Os primos da capital da Lombardia acabaram passando por situações idênticas. Seus proprietários chineses não honraram as dívidas contraídas e foram sacados do comando por fundos de investimentos sediados nos Estados Unidos, como se o império respondesse aos emergentes do gigante asiático.

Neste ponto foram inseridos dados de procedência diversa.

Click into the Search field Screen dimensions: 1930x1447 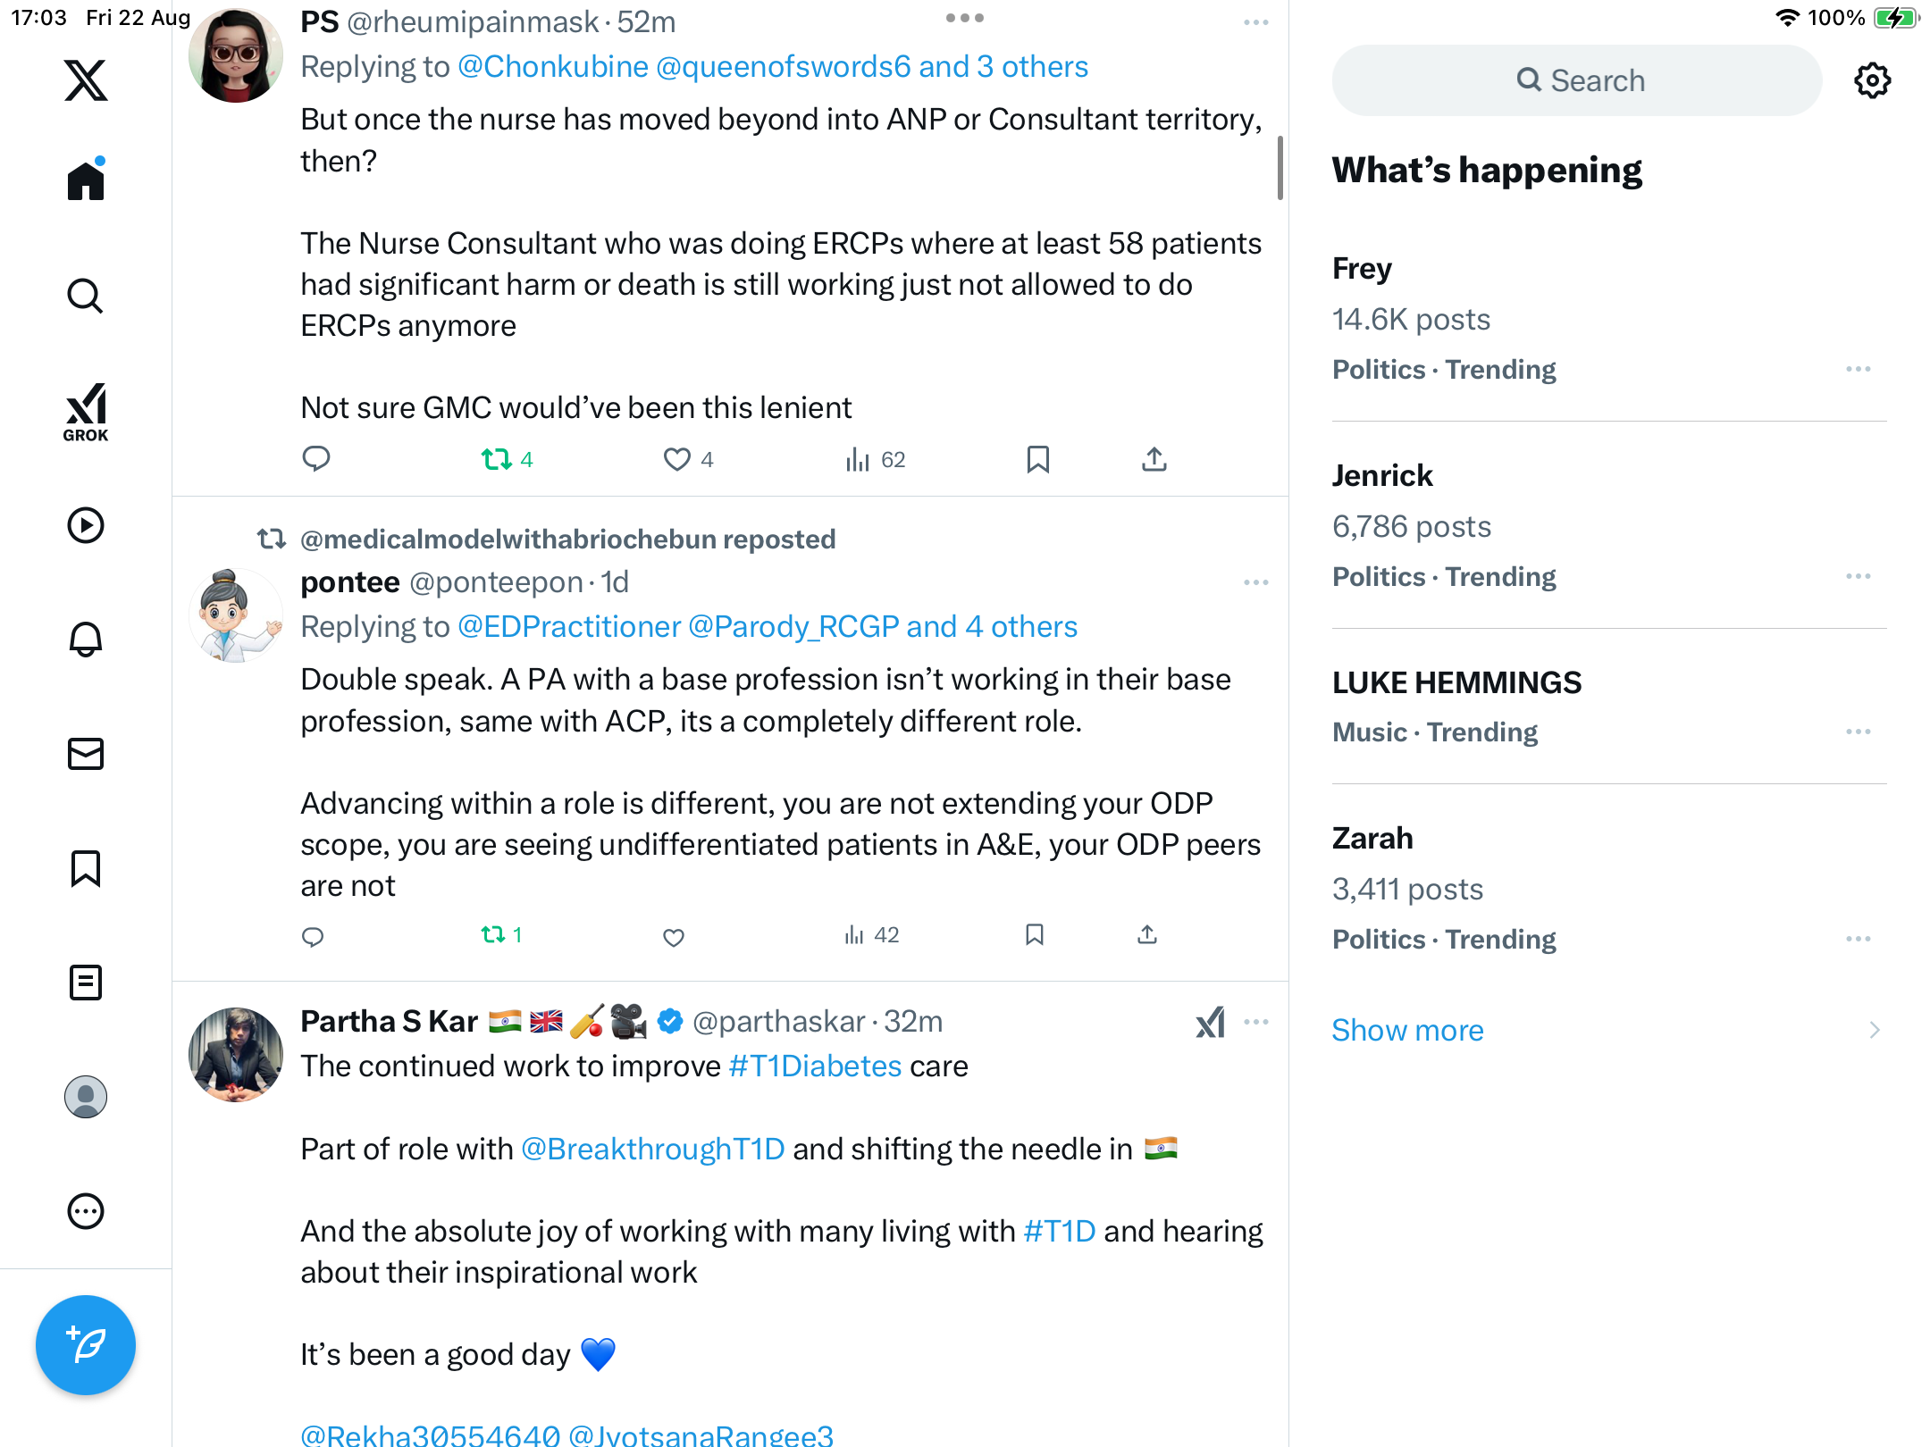1578,80
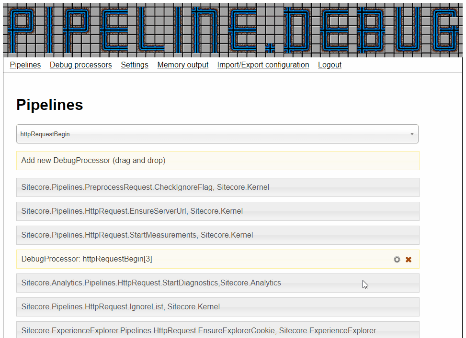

Porém, é preciso salientar as diferenças fundamentais nos intercursos desses processos. Enquanto Li não construiu absolutamente nada de relevante no Milan, a Suning teve muitos méritos na Inter, apesar da frequente campanha por sua depuração – tanto é que o fundo Oaktree dará continuidade ao que tem sido feito pelos nerazzurri, mantendo cargos e modelo de negócios. O grande grupo chinês só não teve, de fato, o capital necessário para devolver os 380 milhões de euros que tomou emprestado e, ao não quitar a dívida, avaliada em 395 mi, por causa dos juros, viu a sua gestão acabar de forma insólita, através do prazo estipulado numa cláusula de um contrato assinado três anos antes: às 17 horas do dia 21 de maio de 2024, pelo horário de Milão.